Lift out each line of the data that holds "agent".

--- --- ---

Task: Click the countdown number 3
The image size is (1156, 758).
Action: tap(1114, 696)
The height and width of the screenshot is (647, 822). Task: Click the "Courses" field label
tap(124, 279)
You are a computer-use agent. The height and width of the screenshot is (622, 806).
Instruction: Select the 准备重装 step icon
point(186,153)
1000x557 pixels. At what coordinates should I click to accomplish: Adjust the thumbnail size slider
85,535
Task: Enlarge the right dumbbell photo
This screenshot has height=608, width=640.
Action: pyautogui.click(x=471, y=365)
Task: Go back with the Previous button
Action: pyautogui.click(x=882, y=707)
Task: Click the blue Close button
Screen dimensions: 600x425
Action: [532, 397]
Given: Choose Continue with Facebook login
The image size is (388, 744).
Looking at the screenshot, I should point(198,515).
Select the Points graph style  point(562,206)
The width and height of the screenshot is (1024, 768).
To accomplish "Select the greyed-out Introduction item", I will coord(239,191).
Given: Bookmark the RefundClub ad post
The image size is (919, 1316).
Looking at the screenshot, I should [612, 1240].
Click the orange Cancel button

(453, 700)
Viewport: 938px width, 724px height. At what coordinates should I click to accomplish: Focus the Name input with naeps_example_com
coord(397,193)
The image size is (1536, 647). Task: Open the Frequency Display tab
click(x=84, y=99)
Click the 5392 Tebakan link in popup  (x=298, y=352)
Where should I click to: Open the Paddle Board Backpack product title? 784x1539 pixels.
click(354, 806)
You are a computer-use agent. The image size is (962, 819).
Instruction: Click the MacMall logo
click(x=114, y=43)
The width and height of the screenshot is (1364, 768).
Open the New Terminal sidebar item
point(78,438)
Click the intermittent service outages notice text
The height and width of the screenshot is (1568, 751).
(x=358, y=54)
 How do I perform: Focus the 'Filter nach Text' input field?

--- --- ---

> **RESULT**:
You are a computer-use agent. The height and width of the screenshot is (622, 806).
You are a computer-use agent. The image size is (962, 819).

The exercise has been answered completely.